A report from the Center for Work-Life Policy, a non-profit research organization recently found that though they are highly ambitious and motivated, Asian professionals are unable to reach senior positions at their companies. According to Asians in America: Unleashing the Potential of the ‘Model Minority’, sixty-three percent of Asian men feel stalled in their careers. Forty-one percent of Asian men said the bias issues they faced were severe enough that they’ve scaled back their work efforts and nearly twenty percent said they plan to quit within a year.
These biases, labeled as the “bamboo ceiling”, occur as Asians move up the corporate ladder and are held back from executive positions through the perception that they don’t have “executive presence”. This presence considers factors such as appearance, self-confidence, poise, authenticity and an individual’s ability to “look the part” as defined by the corporate culture.
The bamboo ceiling and this assumption that Asians lack executive presence brings up yet another set of criteria for which job candidates are assessed. Today job candidates are screened for not only their qualifications and skills but also a number of behavioral characteristics most candidates don’t consider, and for which many hiring managers don’t even realize they are subconsciously screening. These may include is the candidate “likable”, do they appear “healthy”, are they dressed appropriately and well groomed and now, do they have “executive presence?”
Job candidates should try to be aware of all the criteria for which they are now evaluated. Is your lack of self-confidence hurting your chances at securing that sought after leadership position as is allegedly occurring with Asian professionals? Are you discriminated against based on your weight or appearance because companies fear paying the health care costs associated with overweight individuals?

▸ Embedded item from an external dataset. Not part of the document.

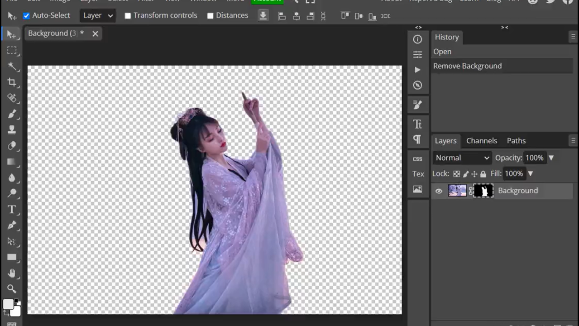
Task: Select the Crop tool
Action: pos(12,82)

While no hiring manager may admit to eliminating a candidate for anything but a lack of qualified skills, a myriad of other issues influence the hiring manager’s decision. Actors with years of experience and training must still audition for roles for which they are suited based on criteria such as their age, weight, and height, not just their comedic and or dramatic ability. So too must qualified job candidates with years of experience now “audition” for executive positions based on a number of similar criteria that could make or break their role as superstar employee.